Fury’s agreement to acquire the mine and mill complex will have it purchase private-company Anglo Nevada Metals and takeover its option from a local branch of the First National Bank. The option requires US$2.5 million in payments over 21 months plus US$5,000 monthly in maintenance costs.
Fury is eyeing a restart to open pit silver mining and processing at Taylor, where operations ceased in 1991 due to weakened metal prices. Sporadic underground mining occurred from the late-1800s through to 1979, when Alta Gold launched an open pit operation targeting a several million tonne open pit resource averaging about 110 grams silver per tonne.

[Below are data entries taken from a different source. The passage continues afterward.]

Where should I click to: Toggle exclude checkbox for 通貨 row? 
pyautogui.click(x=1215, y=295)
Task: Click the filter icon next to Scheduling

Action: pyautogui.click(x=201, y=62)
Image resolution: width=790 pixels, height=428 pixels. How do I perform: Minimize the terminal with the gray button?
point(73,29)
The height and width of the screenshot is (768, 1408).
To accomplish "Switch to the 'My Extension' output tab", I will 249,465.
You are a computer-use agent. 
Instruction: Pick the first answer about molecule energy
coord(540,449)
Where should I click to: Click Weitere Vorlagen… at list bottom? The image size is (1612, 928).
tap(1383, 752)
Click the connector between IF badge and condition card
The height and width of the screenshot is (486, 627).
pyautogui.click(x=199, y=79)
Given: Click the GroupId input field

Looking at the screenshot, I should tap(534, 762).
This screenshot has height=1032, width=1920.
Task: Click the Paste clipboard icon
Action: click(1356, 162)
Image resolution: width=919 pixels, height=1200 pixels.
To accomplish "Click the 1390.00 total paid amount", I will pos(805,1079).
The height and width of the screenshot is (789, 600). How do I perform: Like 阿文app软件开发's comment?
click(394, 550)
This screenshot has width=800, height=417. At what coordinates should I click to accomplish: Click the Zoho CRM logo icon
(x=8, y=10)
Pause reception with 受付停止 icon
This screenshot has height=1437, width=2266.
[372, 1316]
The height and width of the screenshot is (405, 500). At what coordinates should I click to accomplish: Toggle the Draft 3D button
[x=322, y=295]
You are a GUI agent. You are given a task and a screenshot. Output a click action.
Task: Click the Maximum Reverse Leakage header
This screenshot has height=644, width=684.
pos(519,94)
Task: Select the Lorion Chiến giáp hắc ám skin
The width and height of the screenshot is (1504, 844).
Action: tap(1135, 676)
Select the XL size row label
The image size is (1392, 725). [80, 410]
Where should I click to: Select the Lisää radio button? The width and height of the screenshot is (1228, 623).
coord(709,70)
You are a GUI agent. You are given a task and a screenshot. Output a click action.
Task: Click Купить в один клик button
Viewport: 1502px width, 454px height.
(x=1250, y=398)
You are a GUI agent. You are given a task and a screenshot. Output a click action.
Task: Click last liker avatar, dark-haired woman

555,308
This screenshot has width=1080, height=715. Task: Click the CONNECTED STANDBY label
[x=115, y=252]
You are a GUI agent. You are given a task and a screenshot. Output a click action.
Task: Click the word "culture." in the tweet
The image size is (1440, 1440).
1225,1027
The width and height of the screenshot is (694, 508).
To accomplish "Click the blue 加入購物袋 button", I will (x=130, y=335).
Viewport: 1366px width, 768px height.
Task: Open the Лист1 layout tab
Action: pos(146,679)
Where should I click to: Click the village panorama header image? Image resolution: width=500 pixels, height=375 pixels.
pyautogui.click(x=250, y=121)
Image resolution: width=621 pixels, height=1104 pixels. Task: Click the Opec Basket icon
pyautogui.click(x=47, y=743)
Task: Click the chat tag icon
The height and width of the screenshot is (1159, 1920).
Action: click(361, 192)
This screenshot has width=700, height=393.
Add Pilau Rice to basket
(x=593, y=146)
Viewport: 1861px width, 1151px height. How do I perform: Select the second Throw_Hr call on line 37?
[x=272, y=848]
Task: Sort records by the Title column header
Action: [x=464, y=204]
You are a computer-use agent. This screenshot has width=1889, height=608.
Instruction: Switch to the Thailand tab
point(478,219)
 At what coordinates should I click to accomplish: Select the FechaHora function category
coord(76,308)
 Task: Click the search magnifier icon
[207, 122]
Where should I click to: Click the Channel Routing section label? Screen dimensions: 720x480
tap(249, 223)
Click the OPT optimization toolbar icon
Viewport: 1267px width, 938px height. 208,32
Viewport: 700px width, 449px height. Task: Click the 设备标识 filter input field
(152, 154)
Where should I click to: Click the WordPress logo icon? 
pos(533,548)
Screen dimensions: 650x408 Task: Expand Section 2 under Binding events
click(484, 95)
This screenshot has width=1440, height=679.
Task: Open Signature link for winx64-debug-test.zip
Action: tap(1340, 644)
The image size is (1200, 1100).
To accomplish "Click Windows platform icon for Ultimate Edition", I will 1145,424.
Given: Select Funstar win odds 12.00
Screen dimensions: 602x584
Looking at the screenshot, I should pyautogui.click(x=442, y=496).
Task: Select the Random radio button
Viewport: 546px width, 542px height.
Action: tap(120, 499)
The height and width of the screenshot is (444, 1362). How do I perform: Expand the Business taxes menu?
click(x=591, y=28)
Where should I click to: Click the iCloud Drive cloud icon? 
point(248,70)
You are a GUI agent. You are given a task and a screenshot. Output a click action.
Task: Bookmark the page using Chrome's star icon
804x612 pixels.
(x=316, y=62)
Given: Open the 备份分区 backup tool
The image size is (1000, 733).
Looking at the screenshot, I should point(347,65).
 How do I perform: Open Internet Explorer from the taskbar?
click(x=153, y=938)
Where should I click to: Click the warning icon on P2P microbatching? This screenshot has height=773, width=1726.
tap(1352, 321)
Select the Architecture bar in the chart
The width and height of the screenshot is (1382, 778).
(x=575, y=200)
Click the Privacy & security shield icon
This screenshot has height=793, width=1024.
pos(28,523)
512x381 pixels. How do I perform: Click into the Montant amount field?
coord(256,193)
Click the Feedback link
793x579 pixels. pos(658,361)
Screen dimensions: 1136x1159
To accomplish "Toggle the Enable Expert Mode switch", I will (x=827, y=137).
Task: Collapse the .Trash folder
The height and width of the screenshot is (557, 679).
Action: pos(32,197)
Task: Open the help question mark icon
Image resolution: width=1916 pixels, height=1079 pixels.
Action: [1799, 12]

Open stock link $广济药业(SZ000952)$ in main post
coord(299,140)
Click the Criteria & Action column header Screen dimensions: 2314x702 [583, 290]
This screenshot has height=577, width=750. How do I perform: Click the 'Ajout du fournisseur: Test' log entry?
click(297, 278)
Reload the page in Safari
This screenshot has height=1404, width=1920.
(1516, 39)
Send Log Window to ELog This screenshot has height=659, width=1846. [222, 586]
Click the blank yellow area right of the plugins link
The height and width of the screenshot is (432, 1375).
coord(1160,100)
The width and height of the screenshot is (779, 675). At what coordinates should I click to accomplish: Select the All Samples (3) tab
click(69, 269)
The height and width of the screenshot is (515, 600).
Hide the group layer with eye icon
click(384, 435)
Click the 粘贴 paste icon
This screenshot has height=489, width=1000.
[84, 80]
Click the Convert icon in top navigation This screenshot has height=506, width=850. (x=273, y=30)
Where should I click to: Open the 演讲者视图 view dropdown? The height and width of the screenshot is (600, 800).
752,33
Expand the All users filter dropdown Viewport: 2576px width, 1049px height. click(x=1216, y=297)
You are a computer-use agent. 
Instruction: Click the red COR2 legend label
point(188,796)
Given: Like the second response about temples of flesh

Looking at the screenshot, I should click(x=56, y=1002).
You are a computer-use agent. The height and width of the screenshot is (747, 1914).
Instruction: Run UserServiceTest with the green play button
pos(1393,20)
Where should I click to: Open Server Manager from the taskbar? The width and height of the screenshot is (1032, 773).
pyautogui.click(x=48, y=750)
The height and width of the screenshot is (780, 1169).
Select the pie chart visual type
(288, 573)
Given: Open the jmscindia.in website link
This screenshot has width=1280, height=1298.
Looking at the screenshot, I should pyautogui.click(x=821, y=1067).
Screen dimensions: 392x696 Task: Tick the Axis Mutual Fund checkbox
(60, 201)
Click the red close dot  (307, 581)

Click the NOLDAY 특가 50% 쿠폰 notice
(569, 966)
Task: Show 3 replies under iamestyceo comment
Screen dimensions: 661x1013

In 1999, Alta Gold calculated a measured resource of 5.4 million tonnes grading 93 grams silver (about 16 million oz. of silver), which predates National Instrument 43-101. The deposit averages about 15 metres in thickness and is near surface (average overburden of less than 10 metres). A similar-tonnage shell of lower-grade silver mineralization surrounds the deposit.
Mineralization is hosted in brecciated limestones that are capped by a shale unit with silver occurring in fractures and veins within the limestone.
The operation includes primary and secondary crushers, eight ball mills with 1,200 tonne-per-day capacity, and flotation and cyanide leach plants on about 360 hectares of mining claims. In 1989, Alta expanded the mill complex to include a copper, lead and zinc flotation circuit to process ore from the nearby Ward mine.
The company recently closed a $2.3 million non-brokered private placement.
Shares of Fury lifted on the March 22nd reporting of the acquisition, closing up 20% at 72 apiece on volume of over 660,000. The company posts an $11.4 million market capitalization based on its 15.8 million shares outstanding.